Given exercise 1 | Please rewrite the paragraph in the text on good faith deposits that begins "When a buyer makes an offer" as a short bulleted list that keeps its main facts.
Given exercise 2 |
Answer these questions from the text on good faith deposits, one line each:
(a) What other name does the text give for the good faith deposit?
(b) In the areas the writer works, what deposit is the least that will be considered?
(c) Within how many days of the contract signing must the deposit be put into an escrow fund?
Given exercise 3 | Write the next part of the text on good faith deposits, picking up after its last sentence.

One of the things that buyers, especially first-timers, are most nervous about is the good faith deposit, sometimes referred to as the earnest money deposit. They are worried that if for some reason they don’t end up buying the home they will lost their deposit.
In the Los Angeles area the good faith deposit is no small amount. In the areas I work (see featured communities) anything less than 3% of the total purchase price will not be considered, especially in a market that favors sellers. The market is becoming more balanced now, but in the time I have been working in real estate, 3% is the expected amount of the the deposit.
When a buyer makes an offer on a home and that offer is accepted by the seller the deposit must be put into an escrow fund within three days of the contract signing. This is usually sent to the Escrow company (California is an Escrow state) handling the transaction. Three days is required by the contract and should not be missed, as this can sometimes sink a deal, especially if there are other buyers waiting in the background. There is a liquidated damages clause in the contract which states that (for a dwelling of 1-4 units, one which the buyer intends to occupy) the 3% deposit is the maximum amount the seller can keep if the buyer defaults.

Material |
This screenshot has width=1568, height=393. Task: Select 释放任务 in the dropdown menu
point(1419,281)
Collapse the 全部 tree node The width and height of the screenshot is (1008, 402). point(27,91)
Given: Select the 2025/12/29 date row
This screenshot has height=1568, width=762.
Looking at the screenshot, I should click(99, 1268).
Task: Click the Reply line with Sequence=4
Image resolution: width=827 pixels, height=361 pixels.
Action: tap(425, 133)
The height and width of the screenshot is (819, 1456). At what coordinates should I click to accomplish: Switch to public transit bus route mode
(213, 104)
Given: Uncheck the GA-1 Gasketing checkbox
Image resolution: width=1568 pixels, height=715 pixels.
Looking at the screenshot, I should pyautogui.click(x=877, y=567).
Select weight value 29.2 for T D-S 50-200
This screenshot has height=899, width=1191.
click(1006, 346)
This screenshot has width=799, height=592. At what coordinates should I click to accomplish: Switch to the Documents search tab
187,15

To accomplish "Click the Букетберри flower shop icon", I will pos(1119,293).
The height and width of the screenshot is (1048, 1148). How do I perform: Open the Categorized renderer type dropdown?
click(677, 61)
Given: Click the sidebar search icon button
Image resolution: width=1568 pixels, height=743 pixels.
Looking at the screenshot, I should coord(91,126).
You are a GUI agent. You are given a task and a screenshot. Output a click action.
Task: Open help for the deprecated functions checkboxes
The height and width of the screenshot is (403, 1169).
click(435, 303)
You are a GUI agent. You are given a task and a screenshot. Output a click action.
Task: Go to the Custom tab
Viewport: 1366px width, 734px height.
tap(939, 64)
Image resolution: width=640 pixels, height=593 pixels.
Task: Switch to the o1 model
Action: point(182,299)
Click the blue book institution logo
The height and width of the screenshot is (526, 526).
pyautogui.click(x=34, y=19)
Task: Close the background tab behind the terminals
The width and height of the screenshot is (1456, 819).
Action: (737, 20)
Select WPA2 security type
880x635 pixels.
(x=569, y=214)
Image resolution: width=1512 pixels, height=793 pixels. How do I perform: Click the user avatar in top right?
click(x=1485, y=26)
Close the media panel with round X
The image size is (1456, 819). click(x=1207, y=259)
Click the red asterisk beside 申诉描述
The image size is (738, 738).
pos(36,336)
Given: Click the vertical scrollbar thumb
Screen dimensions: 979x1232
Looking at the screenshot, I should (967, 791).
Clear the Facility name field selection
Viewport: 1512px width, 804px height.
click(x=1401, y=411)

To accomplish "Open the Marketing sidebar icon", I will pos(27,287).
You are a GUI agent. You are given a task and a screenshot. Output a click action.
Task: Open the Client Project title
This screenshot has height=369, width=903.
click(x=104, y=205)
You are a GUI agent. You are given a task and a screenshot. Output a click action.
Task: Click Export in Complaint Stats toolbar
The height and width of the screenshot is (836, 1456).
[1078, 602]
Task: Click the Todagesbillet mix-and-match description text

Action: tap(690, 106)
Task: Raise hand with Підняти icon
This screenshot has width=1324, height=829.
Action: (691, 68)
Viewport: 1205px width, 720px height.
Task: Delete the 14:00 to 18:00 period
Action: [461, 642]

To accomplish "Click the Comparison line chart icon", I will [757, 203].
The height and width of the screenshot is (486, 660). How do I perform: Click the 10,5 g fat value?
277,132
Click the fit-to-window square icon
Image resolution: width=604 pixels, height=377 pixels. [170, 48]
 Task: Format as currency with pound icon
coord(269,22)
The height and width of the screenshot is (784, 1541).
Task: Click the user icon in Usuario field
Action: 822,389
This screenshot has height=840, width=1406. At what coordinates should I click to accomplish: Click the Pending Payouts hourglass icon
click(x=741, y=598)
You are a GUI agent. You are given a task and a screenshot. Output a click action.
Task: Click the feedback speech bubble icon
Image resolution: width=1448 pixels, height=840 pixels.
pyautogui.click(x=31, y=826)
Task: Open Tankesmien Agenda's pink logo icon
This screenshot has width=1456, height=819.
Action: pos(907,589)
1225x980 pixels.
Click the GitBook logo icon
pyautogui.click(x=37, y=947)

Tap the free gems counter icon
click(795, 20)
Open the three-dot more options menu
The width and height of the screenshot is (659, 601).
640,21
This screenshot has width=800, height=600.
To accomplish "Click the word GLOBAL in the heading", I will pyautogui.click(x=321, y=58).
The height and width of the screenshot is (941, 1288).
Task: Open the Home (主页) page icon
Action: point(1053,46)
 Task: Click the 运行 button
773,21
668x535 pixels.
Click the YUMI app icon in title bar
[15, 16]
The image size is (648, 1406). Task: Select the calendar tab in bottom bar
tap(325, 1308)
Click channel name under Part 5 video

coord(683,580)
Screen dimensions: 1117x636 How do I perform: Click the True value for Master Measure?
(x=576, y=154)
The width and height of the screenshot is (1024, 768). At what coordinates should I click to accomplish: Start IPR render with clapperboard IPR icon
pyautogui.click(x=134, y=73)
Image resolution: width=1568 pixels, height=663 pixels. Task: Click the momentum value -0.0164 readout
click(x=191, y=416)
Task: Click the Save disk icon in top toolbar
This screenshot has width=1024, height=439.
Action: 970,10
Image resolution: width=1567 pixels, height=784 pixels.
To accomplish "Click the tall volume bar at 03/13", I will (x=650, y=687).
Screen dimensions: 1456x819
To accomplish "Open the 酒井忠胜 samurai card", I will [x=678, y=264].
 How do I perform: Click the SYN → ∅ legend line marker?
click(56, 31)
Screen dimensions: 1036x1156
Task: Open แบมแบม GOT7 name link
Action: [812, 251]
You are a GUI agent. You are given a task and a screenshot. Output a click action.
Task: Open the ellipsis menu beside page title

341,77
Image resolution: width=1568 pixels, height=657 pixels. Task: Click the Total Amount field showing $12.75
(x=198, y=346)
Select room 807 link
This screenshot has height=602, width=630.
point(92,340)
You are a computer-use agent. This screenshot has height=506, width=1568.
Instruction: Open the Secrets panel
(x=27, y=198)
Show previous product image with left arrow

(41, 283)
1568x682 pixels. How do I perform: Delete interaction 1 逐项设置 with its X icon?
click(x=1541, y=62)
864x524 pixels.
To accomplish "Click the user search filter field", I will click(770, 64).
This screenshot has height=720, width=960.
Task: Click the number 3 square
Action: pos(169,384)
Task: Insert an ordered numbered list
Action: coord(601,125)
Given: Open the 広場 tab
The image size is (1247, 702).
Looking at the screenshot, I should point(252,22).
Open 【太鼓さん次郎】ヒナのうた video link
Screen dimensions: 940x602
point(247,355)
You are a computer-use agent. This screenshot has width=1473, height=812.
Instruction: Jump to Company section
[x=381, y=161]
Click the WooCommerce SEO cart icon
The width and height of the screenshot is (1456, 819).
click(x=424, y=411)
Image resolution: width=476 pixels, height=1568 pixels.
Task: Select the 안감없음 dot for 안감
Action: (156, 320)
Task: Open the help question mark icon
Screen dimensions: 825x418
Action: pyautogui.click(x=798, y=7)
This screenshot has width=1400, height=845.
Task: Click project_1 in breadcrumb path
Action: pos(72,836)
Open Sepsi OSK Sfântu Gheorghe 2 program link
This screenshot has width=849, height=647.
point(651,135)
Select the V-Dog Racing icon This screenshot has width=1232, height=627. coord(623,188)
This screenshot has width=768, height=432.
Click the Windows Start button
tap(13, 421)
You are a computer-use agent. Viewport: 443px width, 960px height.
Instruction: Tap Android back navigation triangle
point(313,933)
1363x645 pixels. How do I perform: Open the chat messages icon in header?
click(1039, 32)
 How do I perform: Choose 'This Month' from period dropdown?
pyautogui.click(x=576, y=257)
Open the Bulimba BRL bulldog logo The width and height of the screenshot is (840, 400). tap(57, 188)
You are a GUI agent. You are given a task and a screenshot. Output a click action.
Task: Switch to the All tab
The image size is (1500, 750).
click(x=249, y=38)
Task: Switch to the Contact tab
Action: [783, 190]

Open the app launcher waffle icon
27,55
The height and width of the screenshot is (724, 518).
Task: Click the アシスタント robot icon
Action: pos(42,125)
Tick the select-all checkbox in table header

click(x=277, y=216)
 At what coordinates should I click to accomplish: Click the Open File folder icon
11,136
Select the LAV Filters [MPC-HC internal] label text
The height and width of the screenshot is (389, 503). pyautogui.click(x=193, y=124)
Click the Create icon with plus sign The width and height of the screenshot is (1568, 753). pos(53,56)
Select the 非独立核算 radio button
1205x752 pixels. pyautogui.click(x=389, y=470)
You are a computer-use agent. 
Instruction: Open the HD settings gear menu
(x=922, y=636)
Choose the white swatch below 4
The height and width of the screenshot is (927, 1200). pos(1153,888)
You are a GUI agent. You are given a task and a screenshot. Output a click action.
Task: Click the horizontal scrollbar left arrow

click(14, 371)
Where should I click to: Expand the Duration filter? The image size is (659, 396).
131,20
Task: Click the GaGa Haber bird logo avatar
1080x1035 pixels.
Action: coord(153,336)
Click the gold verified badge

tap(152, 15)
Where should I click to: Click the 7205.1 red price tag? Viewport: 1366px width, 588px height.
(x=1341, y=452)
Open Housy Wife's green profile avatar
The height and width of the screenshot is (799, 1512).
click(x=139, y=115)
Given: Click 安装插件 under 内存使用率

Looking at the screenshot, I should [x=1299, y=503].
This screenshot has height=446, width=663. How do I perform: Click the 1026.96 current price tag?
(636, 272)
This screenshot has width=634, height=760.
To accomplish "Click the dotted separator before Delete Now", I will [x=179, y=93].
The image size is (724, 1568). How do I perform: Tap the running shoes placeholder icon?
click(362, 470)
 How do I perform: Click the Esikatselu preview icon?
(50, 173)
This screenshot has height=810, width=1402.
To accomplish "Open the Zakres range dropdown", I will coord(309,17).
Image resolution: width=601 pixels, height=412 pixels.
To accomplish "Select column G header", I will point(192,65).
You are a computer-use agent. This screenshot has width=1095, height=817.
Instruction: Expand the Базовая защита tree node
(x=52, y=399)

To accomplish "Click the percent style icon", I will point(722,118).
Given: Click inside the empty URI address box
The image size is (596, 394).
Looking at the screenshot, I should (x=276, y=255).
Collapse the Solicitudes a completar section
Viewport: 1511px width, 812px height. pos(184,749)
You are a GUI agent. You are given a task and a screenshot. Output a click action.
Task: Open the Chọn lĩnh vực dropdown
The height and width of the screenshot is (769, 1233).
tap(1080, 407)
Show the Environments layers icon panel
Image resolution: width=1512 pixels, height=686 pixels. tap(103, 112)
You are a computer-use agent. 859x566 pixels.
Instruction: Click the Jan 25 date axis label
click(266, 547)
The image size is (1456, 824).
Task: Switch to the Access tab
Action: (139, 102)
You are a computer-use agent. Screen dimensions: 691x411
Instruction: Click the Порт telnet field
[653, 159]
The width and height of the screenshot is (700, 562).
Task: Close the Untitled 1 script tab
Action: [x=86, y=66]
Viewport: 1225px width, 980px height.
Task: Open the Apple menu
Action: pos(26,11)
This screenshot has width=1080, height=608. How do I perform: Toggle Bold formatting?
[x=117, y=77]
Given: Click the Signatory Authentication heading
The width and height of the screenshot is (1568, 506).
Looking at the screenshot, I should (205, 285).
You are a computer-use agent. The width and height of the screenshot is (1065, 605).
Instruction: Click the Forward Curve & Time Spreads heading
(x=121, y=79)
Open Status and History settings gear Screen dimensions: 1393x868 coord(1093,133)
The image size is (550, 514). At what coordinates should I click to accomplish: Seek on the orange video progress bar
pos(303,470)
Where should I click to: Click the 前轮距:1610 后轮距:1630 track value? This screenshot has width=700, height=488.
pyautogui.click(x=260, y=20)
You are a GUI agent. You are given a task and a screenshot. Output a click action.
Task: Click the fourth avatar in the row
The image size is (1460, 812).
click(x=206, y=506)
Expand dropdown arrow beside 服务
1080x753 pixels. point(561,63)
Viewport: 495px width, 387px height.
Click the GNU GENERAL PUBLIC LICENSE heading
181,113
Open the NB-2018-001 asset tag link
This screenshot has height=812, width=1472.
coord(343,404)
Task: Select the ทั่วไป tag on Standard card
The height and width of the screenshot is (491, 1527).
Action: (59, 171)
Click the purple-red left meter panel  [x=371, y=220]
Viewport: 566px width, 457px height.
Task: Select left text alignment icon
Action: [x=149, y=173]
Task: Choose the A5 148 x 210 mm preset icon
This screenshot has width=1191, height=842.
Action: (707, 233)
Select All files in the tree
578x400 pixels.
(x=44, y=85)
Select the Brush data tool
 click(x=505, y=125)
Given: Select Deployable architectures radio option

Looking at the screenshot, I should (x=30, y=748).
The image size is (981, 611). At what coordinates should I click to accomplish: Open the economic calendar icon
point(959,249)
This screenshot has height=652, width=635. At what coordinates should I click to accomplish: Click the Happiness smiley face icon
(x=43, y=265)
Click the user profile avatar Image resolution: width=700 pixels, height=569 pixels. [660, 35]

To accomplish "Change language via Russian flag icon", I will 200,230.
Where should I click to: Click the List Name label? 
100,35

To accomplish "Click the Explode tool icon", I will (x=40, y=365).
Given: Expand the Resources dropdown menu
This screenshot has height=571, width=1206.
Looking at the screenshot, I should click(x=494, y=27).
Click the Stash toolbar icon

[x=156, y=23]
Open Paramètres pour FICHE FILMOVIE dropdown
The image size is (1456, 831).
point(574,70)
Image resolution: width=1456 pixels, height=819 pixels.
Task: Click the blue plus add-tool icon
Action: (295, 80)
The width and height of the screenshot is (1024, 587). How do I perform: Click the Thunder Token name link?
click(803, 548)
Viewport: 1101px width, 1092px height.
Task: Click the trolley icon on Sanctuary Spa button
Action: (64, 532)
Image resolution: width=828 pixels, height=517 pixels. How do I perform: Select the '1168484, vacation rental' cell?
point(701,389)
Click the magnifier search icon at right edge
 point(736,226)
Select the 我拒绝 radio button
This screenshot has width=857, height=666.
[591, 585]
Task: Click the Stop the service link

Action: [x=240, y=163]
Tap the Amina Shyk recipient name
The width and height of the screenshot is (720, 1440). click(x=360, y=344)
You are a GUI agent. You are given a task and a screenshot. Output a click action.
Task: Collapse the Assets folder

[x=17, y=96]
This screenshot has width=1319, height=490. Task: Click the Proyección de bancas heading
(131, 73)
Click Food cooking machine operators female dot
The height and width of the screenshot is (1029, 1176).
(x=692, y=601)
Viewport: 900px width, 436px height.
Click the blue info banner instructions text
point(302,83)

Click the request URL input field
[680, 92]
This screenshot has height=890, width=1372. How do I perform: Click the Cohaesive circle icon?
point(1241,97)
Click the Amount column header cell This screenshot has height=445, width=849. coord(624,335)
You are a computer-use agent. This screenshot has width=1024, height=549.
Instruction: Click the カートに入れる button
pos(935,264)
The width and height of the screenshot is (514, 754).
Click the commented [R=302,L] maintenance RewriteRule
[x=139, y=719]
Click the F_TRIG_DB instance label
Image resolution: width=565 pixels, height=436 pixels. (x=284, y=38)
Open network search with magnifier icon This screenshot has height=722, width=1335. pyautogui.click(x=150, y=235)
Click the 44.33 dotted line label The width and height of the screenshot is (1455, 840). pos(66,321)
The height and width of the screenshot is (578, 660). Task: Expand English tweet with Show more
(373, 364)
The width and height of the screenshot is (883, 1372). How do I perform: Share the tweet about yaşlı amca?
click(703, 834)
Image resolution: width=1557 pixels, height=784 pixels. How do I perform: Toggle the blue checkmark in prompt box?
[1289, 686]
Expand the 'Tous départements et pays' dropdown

Output 1 |
- Once the seller accepts a buyer's offer, the deposit must go into an escrow fund within three days of the contract signing.
- It is usually sent to the Escrow company handling the transaction, since California is an Escrow state.
- The contract requires the three-day deadline, and missing it can sink a deal, especially if other buyers are waiting.
- A liquidated damages clause sets the 3% deposit as the most the seller can keep if the buyer defaults, for a 1–4 unit dwelling the buyer intends to occupy.

Output 2 |
(a) The earnest money deposit.
(b) 3% of the total purchase price.
(c) Three days.

Output 3 |
There are certain contractual duties a buyer has to fulfill when going through the escrow process, and as long as they are adhered to in a timely manner then the buyer is in no danger of losing their deposit. Examples of these are carrying out inspections within the contracted timeframe, working diligently to get final loan approval, producing necessary documents to the seller like proof of funds (especially if making a cash offer), or loan qualification letter from a lender. And most important is to remove contingencies on the date specified. If good faith has been shown by the buyer in carrying out their duties then the seller will probably be agreeable to make a reasonable extension to the timeline in order to keep the process moving forward.
Again, good faith is the operative word. Below are some reasons why a buyer is entitled to back out of the deal.
- They end up being unable to secure the loan even no fault of their own.
- The house does not appraise for the amount of the loan, the seller is unwilling to lower the price of the home, and the buyer is unwilling to increase the downpayment to make up the difference.
- They find problems with the inspections. After submitting a request for repairs or credit to the seller they cannot come to an agreement, and the buyer is not willing to come up with the cost involved, or they may just be uncomfortable with the findings in general.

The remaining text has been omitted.